Recopiez mot pour mot le passage de l'extrait qui va de « Celui qui gère » à « les finances publiques. ».

- _Extrait_:
################

La menace référendaire de PSPP augmente déjà la dette du Québec de 20 M$ par année, critique le ministre des Finances Eric Girard
TVA Nouvelles
La perspective d’un référendum sur l’indépendance du Québec dans un premier mandat du Parti Québécois nuit déjà aux finances publiques et augmenterait de 20 millions $ par année la dette nationale, affirme le ministre des Finances, Eric Girard.
Celui qui gère le portefeuille des Québécois depuis bientôt huit ans, qui a voté NON au référendum de 1995, estime que la promesse de Paul St‐Pierre Plamondon de « tenir une consultation populaire sur l’avenir du Québec » dès un premier mandat mine d’ores et déjà les finances publiques.
« Effectivement, ça coûte plus cher d’emprunter en raison de la perspective d’un référendum dans un premier mandat. Ça correspond à environ 5 points de base de plus », a-t-il déclaré.
« Donc, si notre coût moyen d’emprunt cette année devait être de 4 %, il est plutôt de 4,05 % en raison de cette prime de risque. Et comme on emprunte 40 milliards $ par année, ça fait 20 millions $ annuellement. Au bout de cinq ans, ça fait 100 M$. »
Le ministre des Finances est convaincu que le taux d’emprunt est plus élevé qu’en Colombie-Britannique et en Ontario parce que le Parti québécois mène dans les sondages.
La simple perspective d’un référendum crée « de l’incertitude », dit-il.
Selon lui, le déficit record signé l’an dernier par le gouvernement Legault n’a rien à voir avec la hausse du taux d’emprunt.
« Les finances publiques sont en ordre, elles sont bien gérées », a-t-il plaidé.
Le ministre Girard soutient également que le Québec n’est pas en récession et que « la situation des finances publiques s’améliore ». « On a baissé le déficit et les revenus sont au rendez-vous, notamment parce que le marché de l’emploi et le secteur domestique sont forts », a-t-il noté.

################

- _Données fournies_:
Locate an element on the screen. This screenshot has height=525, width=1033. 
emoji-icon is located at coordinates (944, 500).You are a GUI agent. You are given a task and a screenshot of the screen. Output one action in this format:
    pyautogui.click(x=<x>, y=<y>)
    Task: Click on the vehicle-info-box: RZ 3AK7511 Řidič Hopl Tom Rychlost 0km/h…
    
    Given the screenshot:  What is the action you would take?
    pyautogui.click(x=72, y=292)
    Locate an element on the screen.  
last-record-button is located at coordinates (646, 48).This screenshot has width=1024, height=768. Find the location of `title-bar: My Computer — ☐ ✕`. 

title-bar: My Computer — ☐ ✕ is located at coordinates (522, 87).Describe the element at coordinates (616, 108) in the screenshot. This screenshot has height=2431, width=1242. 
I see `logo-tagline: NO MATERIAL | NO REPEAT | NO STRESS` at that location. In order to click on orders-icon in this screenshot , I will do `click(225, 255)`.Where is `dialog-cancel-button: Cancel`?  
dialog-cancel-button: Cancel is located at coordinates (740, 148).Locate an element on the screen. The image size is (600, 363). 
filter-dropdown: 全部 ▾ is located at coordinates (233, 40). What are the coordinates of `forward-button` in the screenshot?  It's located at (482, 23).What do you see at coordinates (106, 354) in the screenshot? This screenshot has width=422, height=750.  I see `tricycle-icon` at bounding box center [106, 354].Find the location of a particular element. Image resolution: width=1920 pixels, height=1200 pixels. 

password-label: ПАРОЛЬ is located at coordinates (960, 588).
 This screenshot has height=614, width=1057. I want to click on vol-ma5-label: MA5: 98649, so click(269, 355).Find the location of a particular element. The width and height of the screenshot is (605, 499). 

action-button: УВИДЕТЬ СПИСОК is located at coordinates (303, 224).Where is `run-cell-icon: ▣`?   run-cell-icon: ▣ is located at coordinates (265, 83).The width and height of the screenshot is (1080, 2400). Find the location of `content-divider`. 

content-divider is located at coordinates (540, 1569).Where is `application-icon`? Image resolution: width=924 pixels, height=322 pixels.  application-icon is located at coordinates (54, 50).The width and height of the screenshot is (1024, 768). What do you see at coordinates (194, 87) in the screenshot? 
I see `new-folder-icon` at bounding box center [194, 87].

################

- _Corrigé_:
Celui qui gère le portefeuille des Québécois depuis bientôt huit ans, qui a voté NON au référendum de 1995, estime que la promesse de Paul St‐Pierre Plamondon de « tenir une consultation populaire sur l’avenir du Québec » dès un premier mandat mine d’ores et déjà les finances publiques.